### Document segment
§ §

Because of his leftist political involvement and of the role his works played in the subsequent history of the People's Republic of China, Lu Xun's works were banned in Taiwan until the late 1980s. He was among the early supporters of the Esperanto movement in China.
Lu Xun has been described by Nobel laureate Kenzaburō Ōe as "The greatest writer Asia produced in the twentieth century."[31] Lu Xun's importance to modern Chinese literature lies in the fact that he contributed significantly to nearly every modern literary medium during his lifetime. He wrote in a clear lucid style which was to influence many generations, in stories, prose poems and essays. Lu Xun's two short story collections, Nahan (A Call to Arms or Outcry) and Panghuang (Wandering), are often taken to mark the beginning of modern Chinese literature, and are established classics. Lu Xun's translations were important in a time when Western literature was seldom read, and his literary criticisms remain acute and persuasively argued.
The work of Lu Xun has also received attention outside of China. In 1986, Fredric Jameson cited "A Madman's Diary" as the "supreme example" of the "national allegory" form that all Third World literature takes.[32] Gloria Davies compares Lu Xun to Nietzsche, saying that both were "trapped in the construction of a modernity which is fundamentally problematic".[33] According to Leonardo Vittorio Arena, Lu Xun cultivates an ambiguous standpoint towards Nietzsche, a mixture of attraction and repulsion, the latter because of Nietzsche's excesses in style and content.[34]
- A major literature prize in China, the Lu Xun Literary Prize is named after him. Asteroid (233547) 2007 JR27 was named after him.
- A crater on Mercury is named after him.
- The artist Shi Lu adopted the second half of his pen name due to his admiration for Lu Xun.[35]
Style and thought
Lu Xun was a versatile writer. He wrote using both traditional Chinese conventions and 19th century European literary forms. His style has been described in equally broad terms, conveying both "sympathetic engagement" and "ironic detachment" at different moments.[36] His essays are often very incisive in his societal commentary, and in his stories his mastery of the vernacular language and tone make some of his literary works (like "The True Story of Ah Q") hard to convey through translation. In them, he frequently treads a fine line between criticizing the follies of his characters and sympathizing with those very follies. Lu Xun was a master of irony and satire (as can been seen in "The True Story of Ah Q") and yet can write impressively direct with simple engagement ("My Old Home", "A Little Incident").

§ §

### Data section

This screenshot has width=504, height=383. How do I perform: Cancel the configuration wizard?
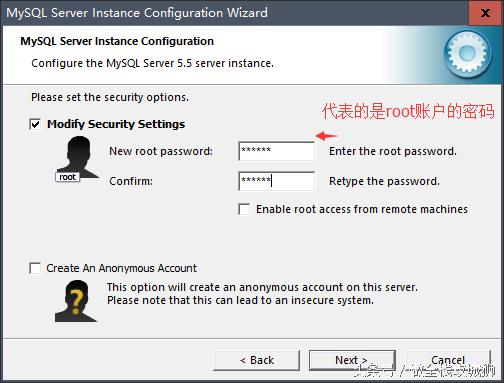point(448,360)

§ §

### The task
Could you transcribe the Lu Xun passage word for word, starting with "The work of" and going on through "was named after him."?

### Reply to the task
The work of Lu Xun has also received attention outside of China. In 1986, Fredric Jameson cited "A Madman's Diary" as the "supreme example" of the "national allegory" form that all Third World literature takes.[32] Gloria Davies compares Lu Xun to Nietzsche, saying that both were "trapped in the construction of a modernity which is fundamentally problematic".[33] According to Leonardo Vittorio Arena, Lu Xun cultivates an ambiguous standpoint towards Nietzsche, a mixture of attraction and repulsion, the latter because of Nietzsche's excesses in style and content.[34]
- A major literature prize in China, the Lu Xun Literary Prize is named after him. Asteroid (233547) 2007 JR27 was named after him.